Real-Time Analysis of High-Volume Structured and Unstructured Data

Miércoles 25 - 17:20

Wing-Hong Andrew Ko and Thorvald Natvig, Medallia

Summary: Medallia's OLAP technology allows us to dynamically aggregate billion record data sets with very high dimensionality, in seconds. At a high level, our in-house OLAP engine uses just-in-time bytecode generation to transform our dataset into an optimized OLAP cube for each query it runs. Combined with our dynamic visualization framework, our clients can easily analyze different slices of customer feedback data across different demographics, regions, time periods, and other attributes on very large, constantly changing data sets. Our text analytics capabilities allow us to categorize comments using a variety of rule-based and statistical approaches. Our main areas of focus are hierarchical, customizable topic classification combined with sentiment analysis. We are working on the extraction of suggestions from customer responses using machine learning and clustering algorithms. Our talk will focus on interesting obstacles encountered when working with real client data and how we provide value using these technologies.

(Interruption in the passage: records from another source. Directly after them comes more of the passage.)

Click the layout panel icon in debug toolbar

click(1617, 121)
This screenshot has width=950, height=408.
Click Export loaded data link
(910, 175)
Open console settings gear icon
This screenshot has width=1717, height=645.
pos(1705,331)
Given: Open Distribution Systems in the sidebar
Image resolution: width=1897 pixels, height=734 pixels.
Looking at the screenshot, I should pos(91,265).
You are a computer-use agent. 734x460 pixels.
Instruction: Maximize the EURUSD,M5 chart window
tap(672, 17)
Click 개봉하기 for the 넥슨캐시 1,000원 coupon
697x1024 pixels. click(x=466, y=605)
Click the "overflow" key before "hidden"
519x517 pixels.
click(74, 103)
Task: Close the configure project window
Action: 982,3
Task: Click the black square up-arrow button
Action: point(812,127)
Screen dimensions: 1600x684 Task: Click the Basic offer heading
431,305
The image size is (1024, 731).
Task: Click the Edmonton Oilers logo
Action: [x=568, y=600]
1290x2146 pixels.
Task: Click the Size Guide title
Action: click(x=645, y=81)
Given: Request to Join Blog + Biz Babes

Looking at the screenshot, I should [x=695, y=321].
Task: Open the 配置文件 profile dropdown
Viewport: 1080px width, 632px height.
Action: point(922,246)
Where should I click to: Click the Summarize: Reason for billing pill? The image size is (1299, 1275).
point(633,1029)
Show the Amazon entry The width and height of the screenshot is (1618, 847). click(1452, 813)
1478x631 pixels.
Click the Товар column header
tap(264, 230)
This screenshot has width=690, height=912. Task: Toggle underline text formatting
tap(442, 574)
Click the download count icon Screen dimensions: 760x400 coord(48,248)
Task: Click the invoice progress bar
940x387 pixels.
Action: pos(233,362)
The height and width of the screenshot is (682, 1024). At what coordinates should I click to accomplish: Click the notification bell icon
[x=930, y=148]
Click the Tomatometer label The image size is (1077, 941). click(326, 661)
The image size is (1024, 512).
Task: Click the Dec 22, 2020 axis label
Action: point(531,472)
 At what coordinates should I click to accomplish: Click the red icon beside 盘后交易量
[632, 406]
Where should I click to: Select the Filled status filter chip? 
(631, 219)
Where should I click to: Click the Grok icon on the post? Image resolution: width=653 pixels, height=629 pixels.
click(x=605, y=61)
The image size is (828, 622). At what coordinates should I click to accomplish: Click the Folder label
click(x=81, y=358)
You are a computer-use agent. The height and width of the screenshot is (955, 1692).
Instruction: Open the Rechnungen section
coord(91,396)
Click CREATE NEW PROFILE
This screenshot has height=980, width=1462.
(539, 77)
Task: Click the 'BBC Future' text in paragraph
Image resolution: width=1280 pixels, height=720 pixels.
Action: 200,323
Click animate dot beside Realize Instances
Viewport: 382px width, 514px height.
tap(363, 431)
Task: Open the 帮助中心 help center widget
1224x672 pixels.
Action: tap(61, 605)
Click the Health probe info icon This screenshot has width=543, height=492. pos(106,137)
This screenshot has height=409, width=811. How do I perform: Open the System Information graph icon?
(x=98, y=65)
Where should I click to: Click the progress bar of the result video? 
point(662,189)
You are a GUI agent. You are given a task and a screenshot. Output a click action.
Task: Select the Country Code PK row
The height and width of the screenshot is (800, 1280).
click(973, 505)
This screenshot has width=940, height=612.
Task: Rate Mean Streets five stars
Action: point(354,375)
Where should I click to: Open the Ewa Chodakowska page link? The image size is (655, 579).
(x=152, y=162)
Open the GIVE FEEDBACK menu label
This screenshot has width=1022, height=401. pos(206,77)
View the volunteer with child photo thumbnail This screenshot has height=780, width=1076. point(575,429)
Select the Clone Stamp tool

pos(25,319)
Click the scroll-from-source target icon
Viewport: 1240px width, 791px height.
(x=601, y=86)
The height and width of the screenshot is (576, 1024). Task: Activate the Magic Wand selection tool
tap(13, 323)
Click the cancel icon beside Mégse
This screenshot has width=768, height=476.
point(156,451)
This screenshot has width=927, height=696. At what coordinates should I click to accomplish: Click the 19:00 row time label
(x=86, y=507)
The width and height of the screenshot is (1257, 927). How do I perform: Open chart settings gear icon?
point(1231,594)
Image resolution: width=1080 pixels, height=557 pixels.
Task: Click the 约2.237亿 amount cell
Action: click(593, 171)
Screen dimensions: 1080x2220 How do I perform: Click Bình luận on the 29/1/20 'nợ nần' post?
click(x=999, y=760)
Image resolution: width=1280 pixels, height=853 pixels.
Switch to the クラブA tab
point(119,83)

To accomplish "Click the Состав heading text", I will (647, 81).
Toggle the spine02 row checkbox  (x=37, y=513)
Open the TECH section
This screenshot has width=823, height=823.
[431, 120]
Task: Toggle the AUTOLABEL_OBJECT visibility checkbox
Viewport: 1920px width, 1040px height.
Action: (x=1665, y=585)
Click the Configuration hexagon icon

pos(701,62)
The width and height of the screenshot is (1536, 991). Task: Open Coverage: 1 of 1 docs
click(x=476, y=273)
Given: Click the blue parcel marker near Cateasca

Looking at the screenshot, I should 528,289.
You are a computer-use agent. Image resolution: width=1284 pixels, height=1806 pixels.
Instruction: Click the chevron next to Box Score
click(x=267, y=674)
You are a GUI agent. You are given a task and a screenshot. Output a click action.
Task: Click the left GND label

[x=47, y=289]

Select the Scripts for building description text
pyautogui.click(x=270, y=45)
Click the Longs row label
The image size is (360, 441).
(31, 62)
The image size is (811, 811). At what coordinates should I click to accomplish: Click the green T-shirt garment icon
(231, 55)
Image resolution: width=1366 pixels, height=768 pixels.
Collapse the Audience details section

Bios: Wing-Hong Andrew Ko obtained an undergraduate and master's degree in Computer Science from Carnegie Mellon University, with a focus on machine learning. He recently worked on a social media project at Medallia, automatically finding and accumulating feedback data from public online review sites for every hotel in the world. He is currently working on applying natural language processing and machine learning techniques to analyze free text responses.

Dr. Thorvald Natvig obtained his PhD from the Norwegian University of Science and Technology, with focus on high performance computing. He is an active open source developer as the main developer of Mumble, a VoIP platform. At Medallia, he is currently working on architectural performance improvements, I/O optimizations and our next-generation OLAP engine.